In a sense, Edward Said’s idea of ‘filiation’ merges with Hans Georg Gadamer’s ‘Fusion of Horizons’, going beyond common grounds towards inspirational, uncommon horizons. Here, one recognizes the exhibition in toto as a slice of early 21st century life. Urbane subjects, objects and contexts co-exist in a familiar and de-familiarizing place redolent with ambiguities and contradictions of Angeleno inflection. Of the group, Elad Lassry’s nuanced letter-sized photographs and collages present a microcosm of the exhibition. Working over found images, old covers of LIFE Magazine, and still lifes, quotidian matters of fact meld with matters of fiction to upend archaeological and binary logics of representation. Elsewhere, Kurt Kauper’s muscular Divas in stately gowns recall classical portraiture and simultaneously commemorate the domestication of previously taboo behaviors. Nearby, beneath glossy, chromatic sheens, Amy Adler’s laconic paintings evoke the ennui and pensiveness of Joan Didion’s Maria Wyeth in Play It As It Lays, while Joel Morrisson’s exquisite metalized objet trouvés resituate Finish Fetishism’s sensational qualities in contemporary convulsive mash-ups. Landslide, Elliot Hundley’s mixed media pentaptych, contaminates and invades ideas of 1960s West Coast Minimalism, producing an overwhelming effect trapped between condensation and efflorescence. 

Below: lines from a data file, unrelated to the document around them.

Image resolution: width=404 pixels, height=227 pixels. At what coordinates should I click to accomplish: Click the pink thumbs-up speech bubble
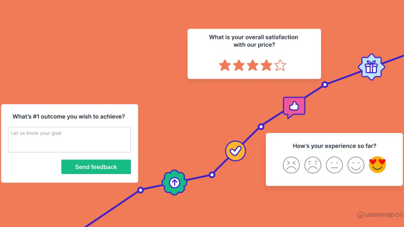[x=294, y=106]
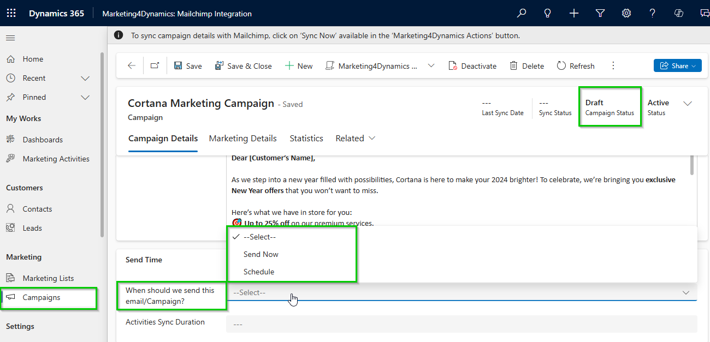
Task: Click the Save & Close button
Action: (244, 65)
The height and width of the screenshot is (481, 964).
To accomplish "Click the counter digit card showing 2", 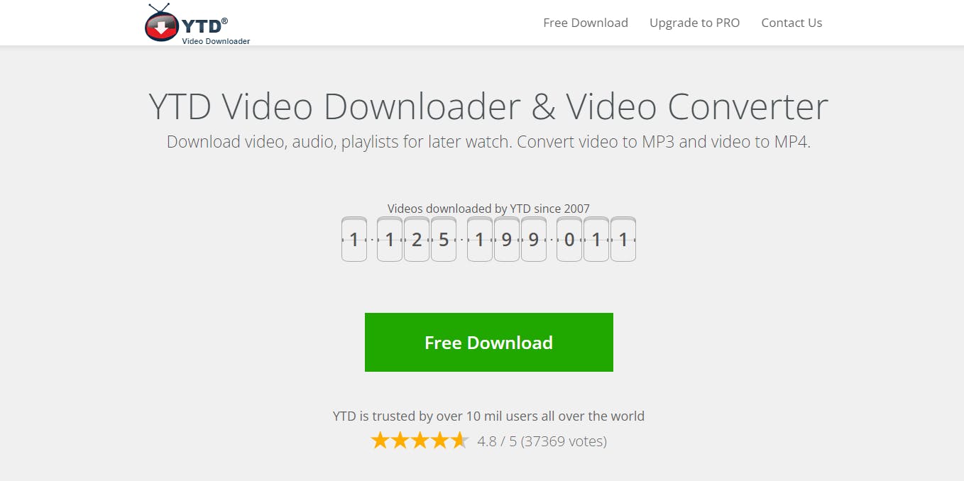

Overall, the uncanny physiognomy of some works fuses with the disciplinary trespasses of others to create a strangely seductive medley, which - despite the liability of its sensationalist X-rated title - conflates assumptions about need and desire in mature, sophisticated ways. In between and on the face of things, the exhibition’s ethereal, suggestive atmosphere eschews shock value, evoking empathy with devilishness instead of "Sympathy for the Devil."